» **EXERCISE PROMPT**:
Scan the lines below for "Open" and copy the matches.

-- DATA follows --

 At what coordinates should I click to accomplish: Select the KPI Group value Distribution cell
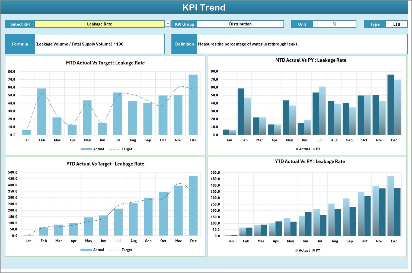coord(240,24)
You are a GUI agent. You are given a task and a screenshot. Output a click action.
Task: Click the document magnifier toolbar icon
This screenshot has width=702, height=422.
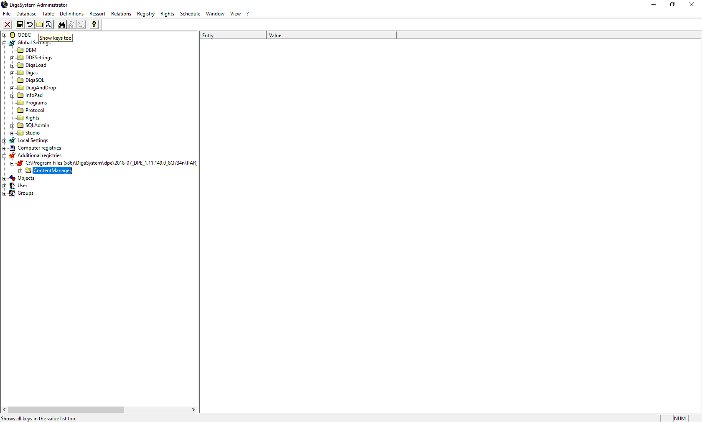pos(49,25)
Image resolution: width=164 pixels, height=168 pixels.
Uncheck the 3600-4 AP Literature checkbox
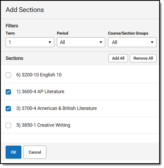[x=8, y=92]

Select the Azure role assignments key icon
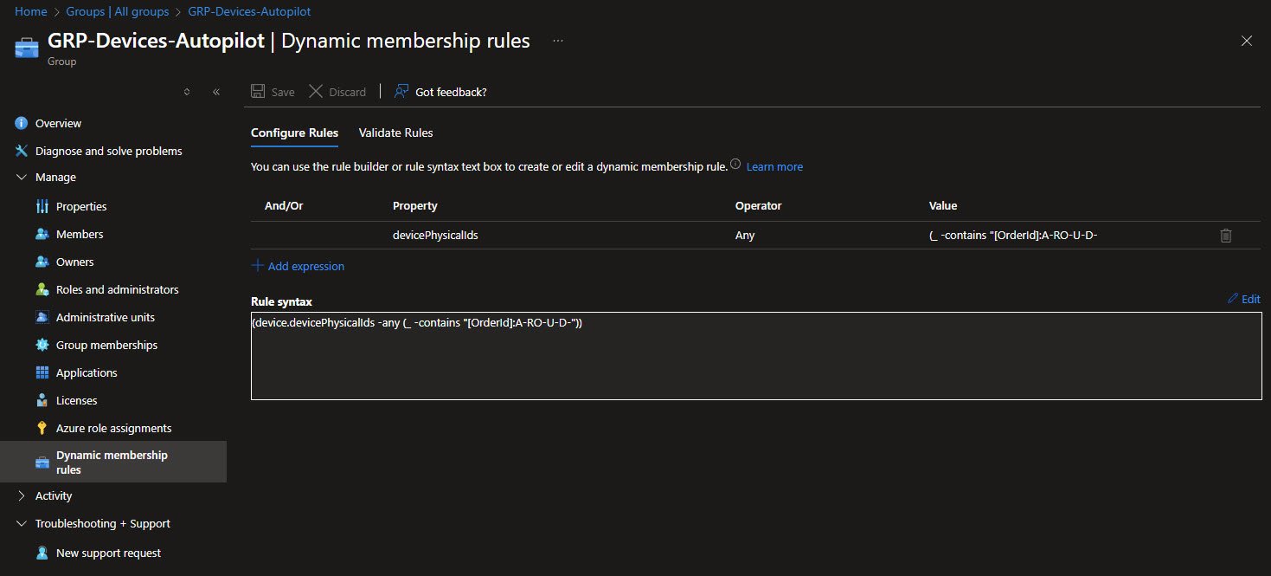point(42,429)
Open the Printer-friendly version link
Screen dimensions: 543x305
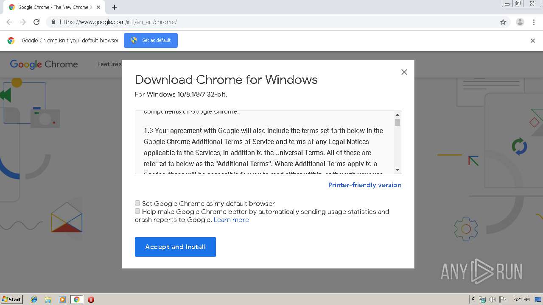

-- DATA concluded --
-- DATA follows --

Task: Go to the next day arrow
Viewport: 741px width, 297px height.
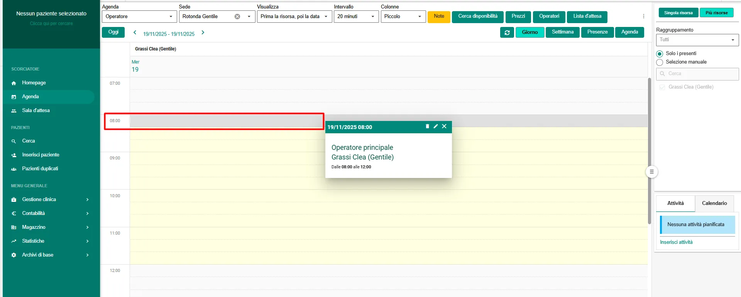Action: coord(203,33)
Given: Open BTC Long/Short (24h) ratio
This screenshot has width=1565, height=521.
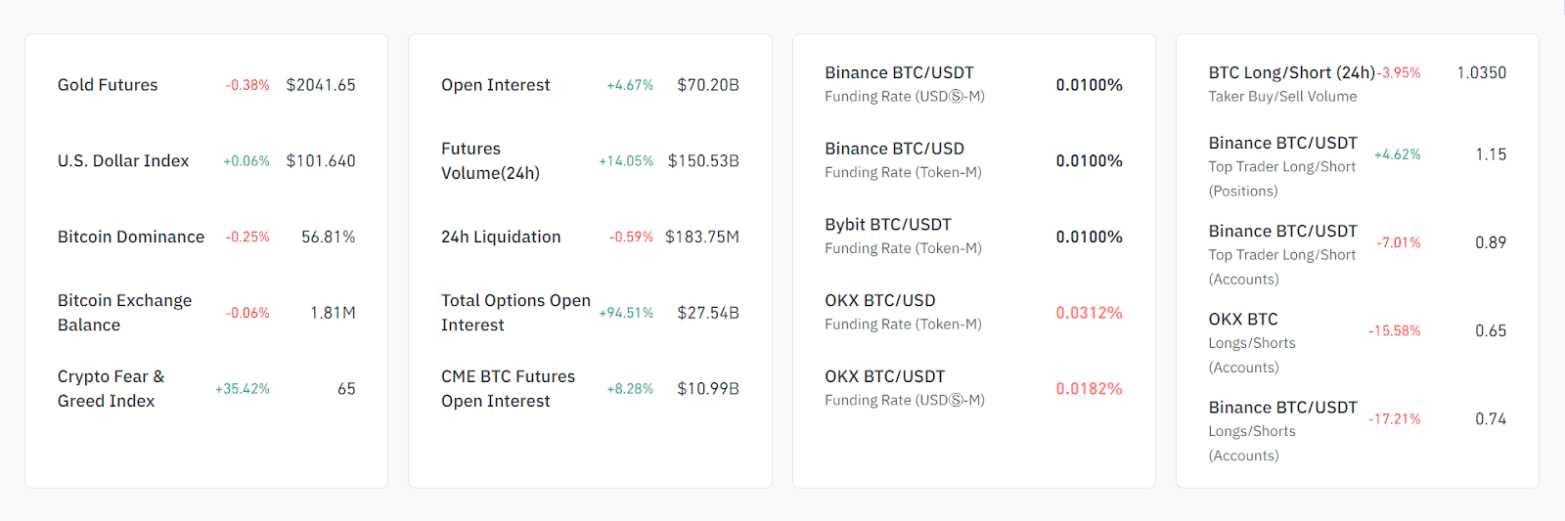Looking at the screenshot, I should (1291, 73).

-- DATA concluded --

» **EXERCISE OUTPUT**:
Open the Printer-friendly version link
Given: Open BTC Long/Short (24h) ratio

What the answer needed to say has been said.